A selection of predictably hysterical and ill-informed British TV documentaries and discussion shows from the height of the Video Nasty moral panic.

Video Nasties – the curious phenomenon that, once we get past the official list of movies seized and prosecuted in the early 1980s, becomes rather harder to identify – has long been the subject of debate… little of it informed, sadly. For those who supported the censorship of horror films and believed them to be a corrupting influence on adults, children and dogs, the definition of a ‘nasty’ would vary over time to include just about any horror movie – while the 1980s hysteria centred around low-budget movies by and large, by the end of the decade, the term was being bandied around to cover just about any horror film – if you could call Child’s Play 3 a Nasty, then you could use the term to describe anything, and so it was at the height of the James Bulger murder mania. Before then, just about any violent movie was caught up in a post-Hungerford massacre mania – from Rambo to Miami Vice, just about anything that featured a gun was immediately attacked as likely to influence mass murderers like Michael Ryan (who, famously, did not own a VCR and probably hadn’t even seen Rambo).

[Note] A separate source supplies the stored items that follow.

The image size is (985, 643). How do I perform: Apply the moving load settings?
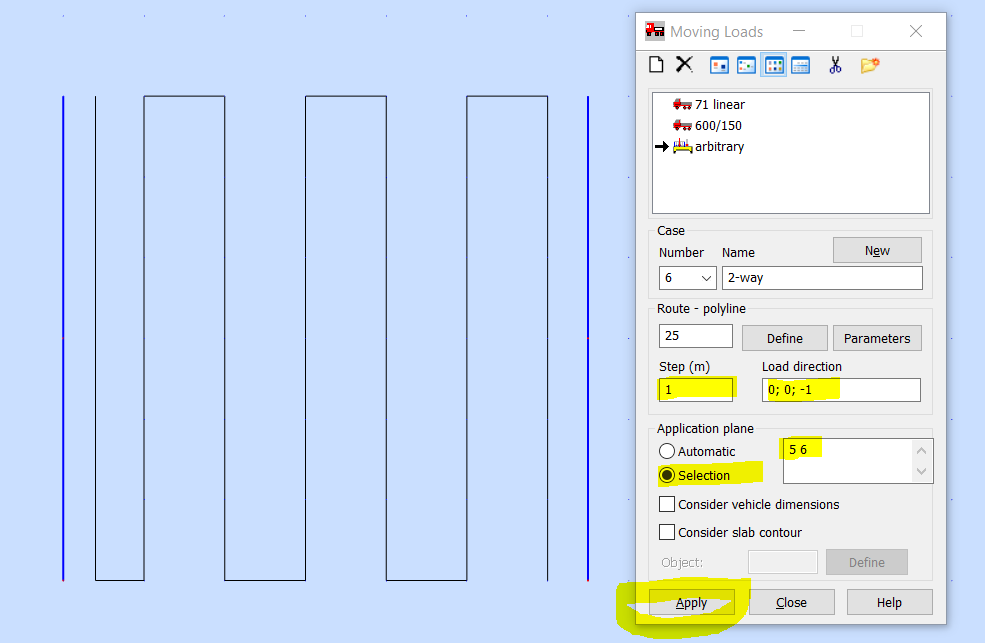[x=691, y=602]
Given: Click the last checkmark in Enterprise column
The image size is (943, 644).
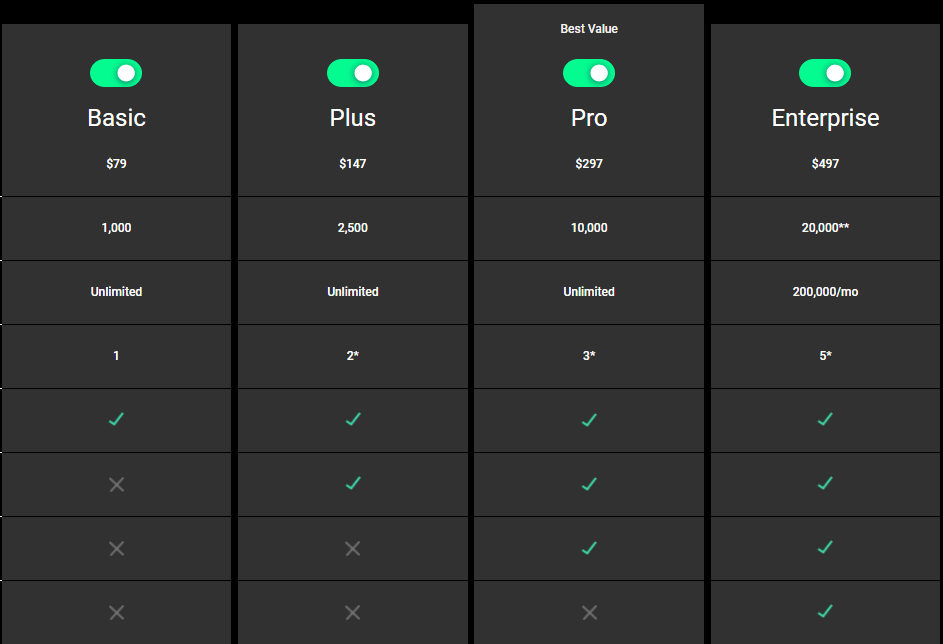Looking at the screenshot, I should pos(825,612).
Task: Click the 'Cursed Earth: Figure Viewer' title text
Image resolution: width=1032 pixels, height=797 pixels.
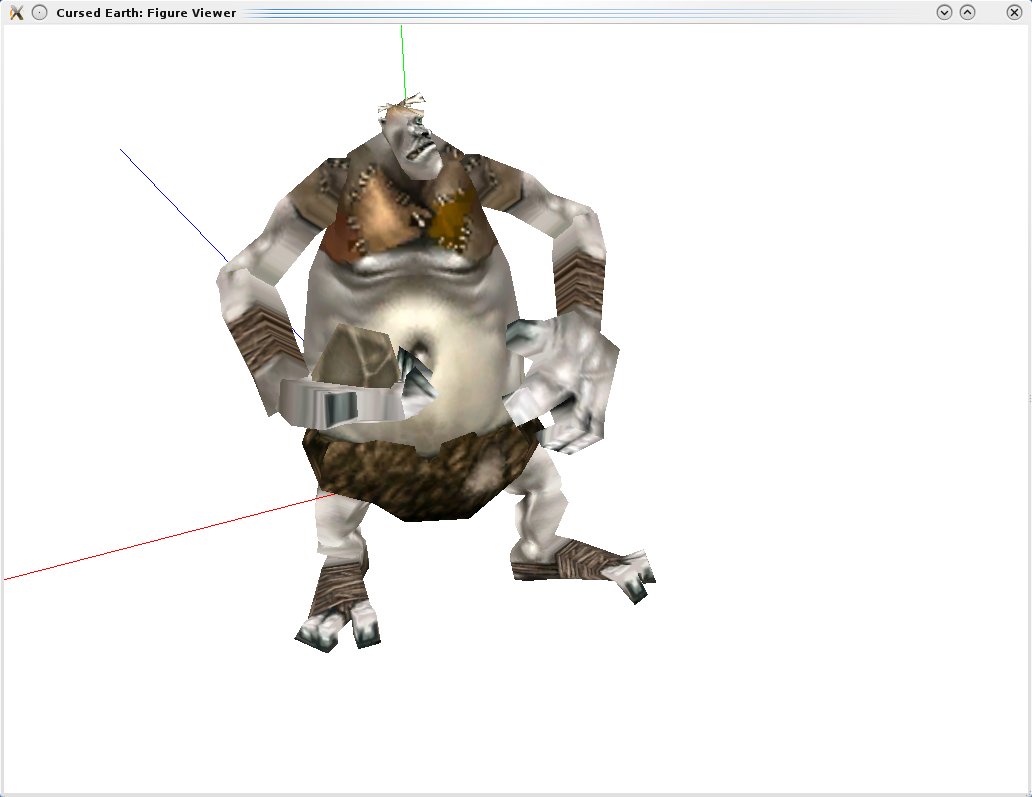Action: pos(146,13)
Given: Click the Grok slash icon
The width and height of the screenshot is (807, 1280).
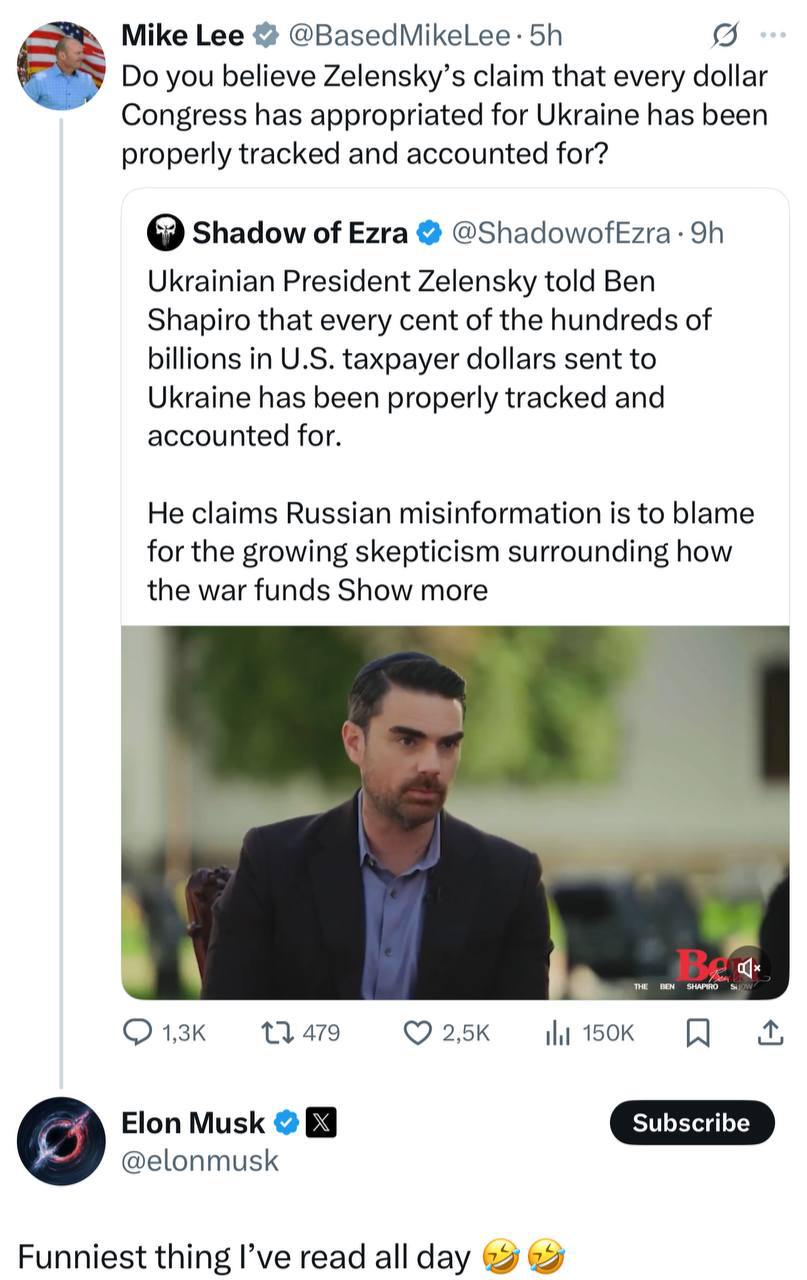Looking at the screenshot, I should 722,36.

Night of the Bloody Apes – such realism, you might easily mistake it for a documentary.

British television does not have a proud history when it comes to covering this subject – perhaps wanting to deflect government and tabloid concerns away from their own output, TV broadcasters have tended to go for the hysterical over the informed with their debates and discussions, sometimes veering into the absurd, such as the time Michael Winner and Mary Whitehouse fought it out with a full row of Rambo lookalikes sat behind them. Be it chin-stroking worthiness or tabloid-style moral panic, the coverage of film censorship on British TV has generally been shameful.

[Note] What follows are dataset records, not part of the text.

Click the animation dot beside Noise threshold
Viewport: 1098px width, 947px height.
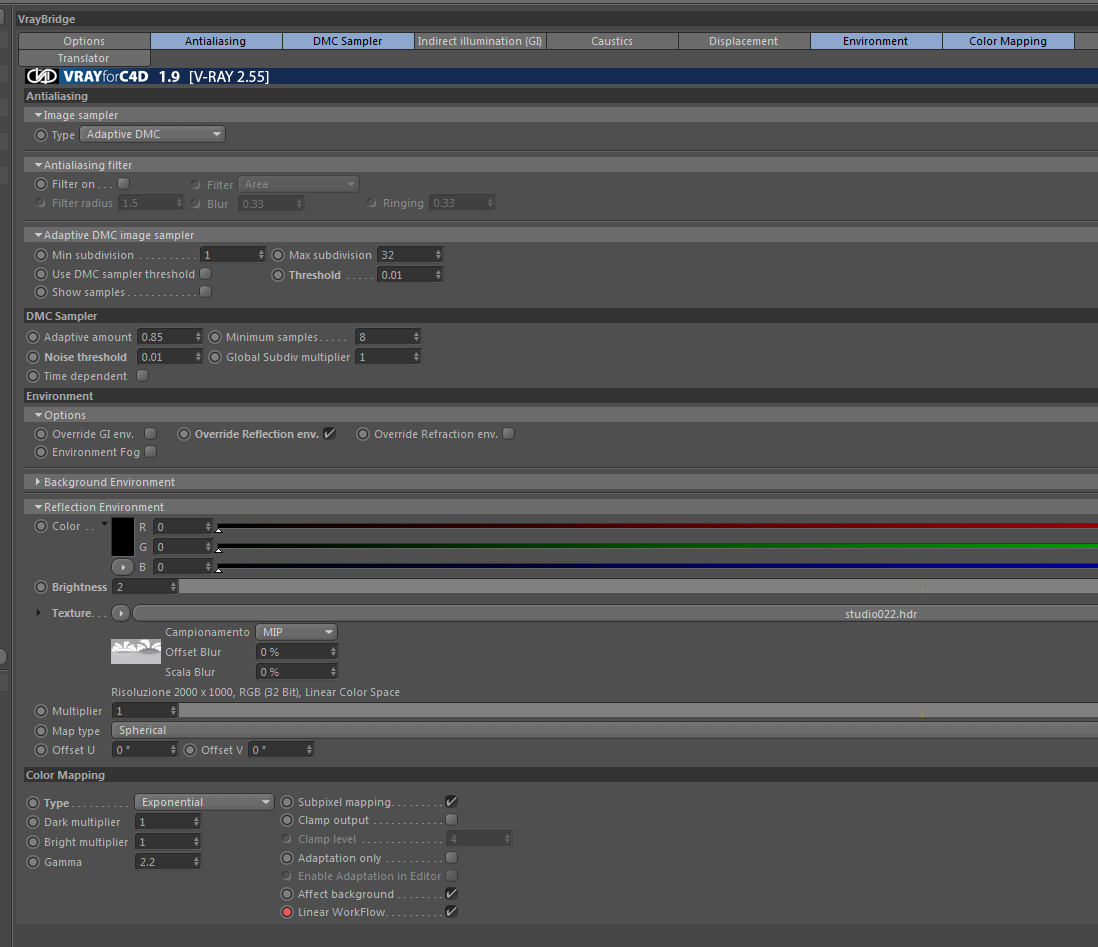pos(33,357)
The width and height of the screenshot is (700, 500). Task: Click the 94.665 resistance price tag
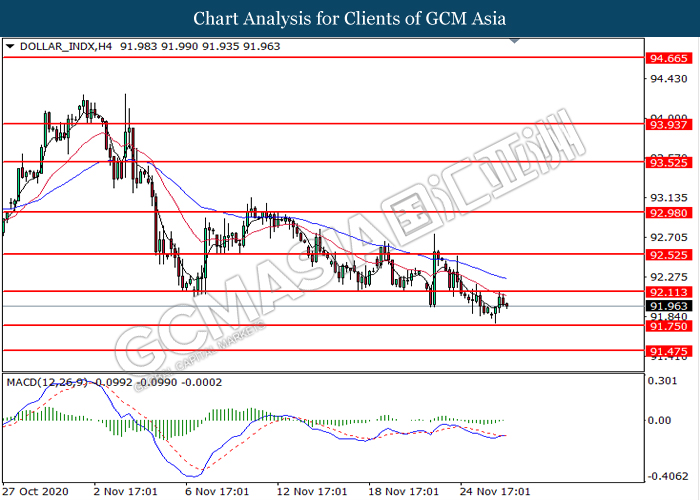point(666,59)
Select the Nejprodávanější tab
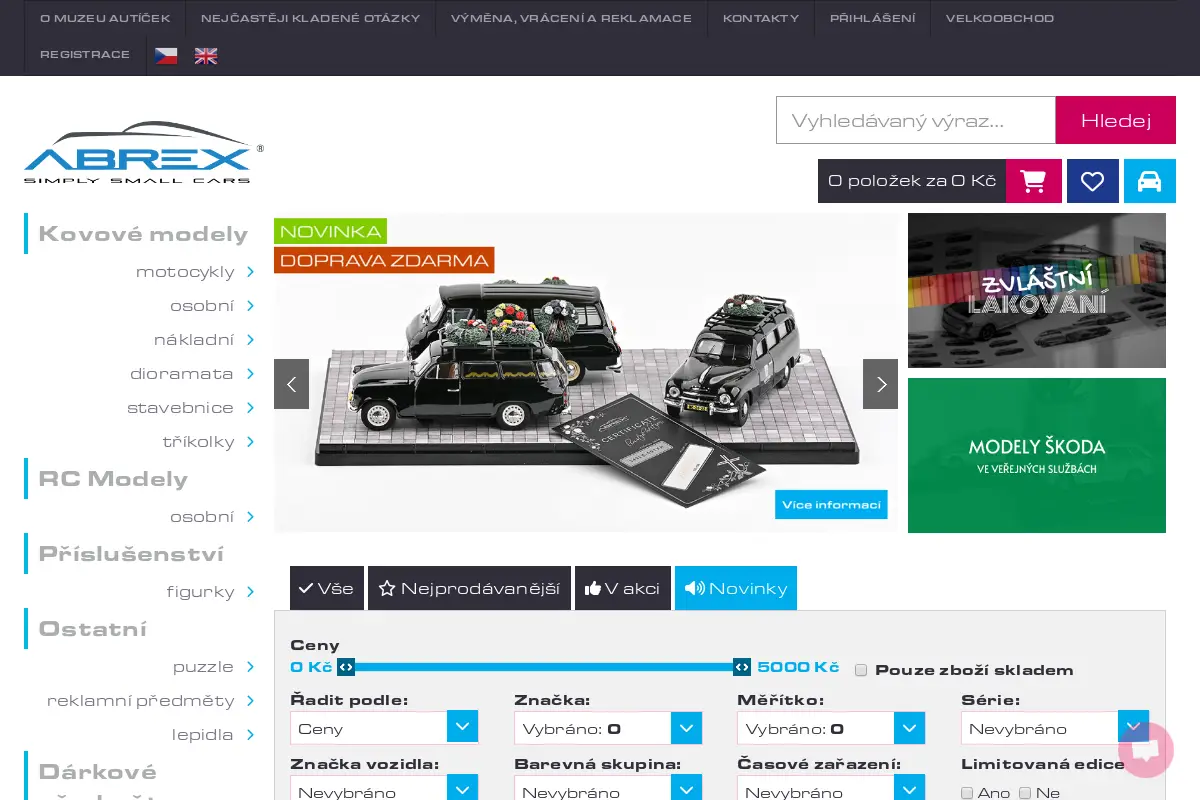The height and width of the screenshot is (800, 1200). pos(469,588)
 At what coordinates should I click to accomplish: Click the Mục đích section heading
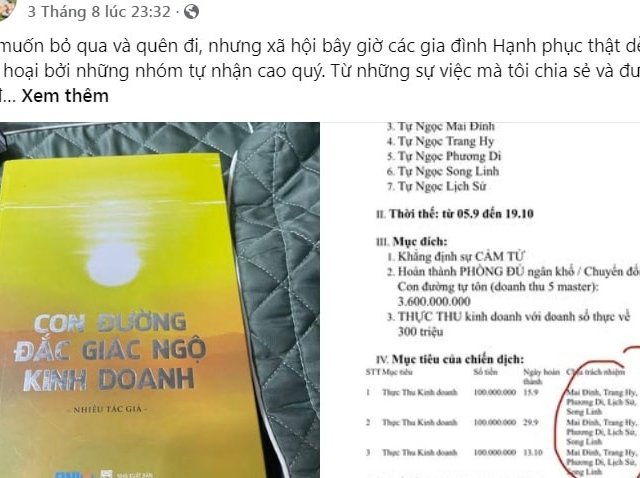click(x=411, y=242)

The first video nasties documentary to appear on TV, A Gentlemen’s Agreement? (so named because of the plans for voluntary video censorship before the British government stepped in with state controls) itself caused outrage by including clips from the likes of SS Experiment Camp (and in doing so perhaps revealing just how laughably unrealistic these films generally were) when broadcast on Channel 4 in June 1983 – sadly, the documentary is no longer available online. However, a few discussion shows have been salvaged by enthusiasts and show the sort of ill-informed thinking and mad misinterpretation of what are, lest we forget, works of fiction. We can laugh at all this now – but of course, the BBFC is still banning some of these films, and much of this moral panic has simply shifted to video games, internet porn and other populist entertainments.

1984:

1993:

1994:

The Video Nasties phenomenon and moral panic was, of course, an entirely British affair, but America’s dumbest film critics, Gene Siskel and Roger Ebert tried valiantly to import the hysteria to the States in 1987. The pair had form – back in 1980, they had led a campaign against Friday 13th and then took aim at movies like I Spit On Your Grave and others. Ebert, of course, had written sex and violence soaked screenplays for Russ Meyer, but didn’t seem aware of the hypocrisy in railing against other films that were often much tamer than his own work.

And from the same year, a 20/20 report called VCR Horrors ladles on the hysteria and hyperbole, with top marks going to the concerned parents and Dr Dan Linz – one of the authors of the widely discredited study A Question of Pornography –  for wild generalisation and misrepresentation.